Task objective -> In the text on depression and Loki, copy word for word the passage that begins at the words "I was depressed" and stops after the words "mind-numbingly boring routines.".

Loki put this song in my head today, to remind me what my life felt like before I invited Him in.
All around me are familiar faces
Worn out places, worn out faces
Bright and early for their daily races
Going nowhere, going nowhere
Their tears are filling up their glasses
No expression, no expression
Hide my head, I wanna drown my sorrow
No tomorrow, no tomorrow
And I find it kinda funny
I find it kinda sad
The dreams in which I’m dying
Are the best I’ve ever had
I find it hard to tell you
I find it hard to take
When people run in circles
It’s a very, very mad world, mad world
I felt stuck in both my job and in my personal life. I felt I was going in circles, getting nowhere.
I was depressed and felt trapped in a job where all I did all day, every day, was to file letters and documents. There were no challenges in my job, just mind-numbingly boring routines.
Being depressed, I felt stuck in my personal life; there was no change or growth, hadn’t been in years. Everything felt meaningless. I still held on to a lot of old baggage, old anger and pain.
Then Loki appeared in my life in 2011, and suddenly life felt like it had meaning again, and an extra dimension of depth. I still struggled on and off with depression, though, caused by my struggle to try to get back to work, and failing. In the end, in March 2012, I lost my job, and I felt like a failure. I was no longer a contributing, functional member of society. Loki was there to comfort me, though, which made it easier to deal with the loss.
Then, in November 2012, Loki caused a major breakdown, and I felt like I had been broken into a thousand pieces and stripped back to the bone. In May 2013 I became well enough to begin to piece myself back together.
I discovered that I was able to let go of my old baggage, that I could free myself from all the old anger and pain. I could choose which pieces to keep and which to discard. I began to focus on self-compassion, patience and mindfulness. I no longer brooded over the past, or worried about the future; I could focus on living in the present and live one day at a time. I’ve been able to accept the loss of my job, and I that I have a chronic mental illness that makes me disabled. I might get well enough to go back to work some day, but I’m not worried about it, and I don’t let it stress me. Recovering from a serious breakdown takes time, and I have learned to be patient with myself. I feel that I’m changing and growing, both on a mundane and on a spiritual level.
Loki broke me, but He also freed me, and for that I am very grateful.

Dataset records ->
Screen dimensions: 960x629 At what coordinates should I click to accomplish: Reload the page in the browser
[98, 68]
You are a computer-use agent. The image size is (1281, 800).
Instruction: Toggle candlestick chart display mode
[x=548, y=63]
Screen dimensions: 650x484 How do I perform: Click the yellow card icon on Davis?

Task output ->
I was depressed and felt trapped in a job where all I did all day, every day, was to file letters and documents. There were no challenges in my job, just mind-numbingly boring routines.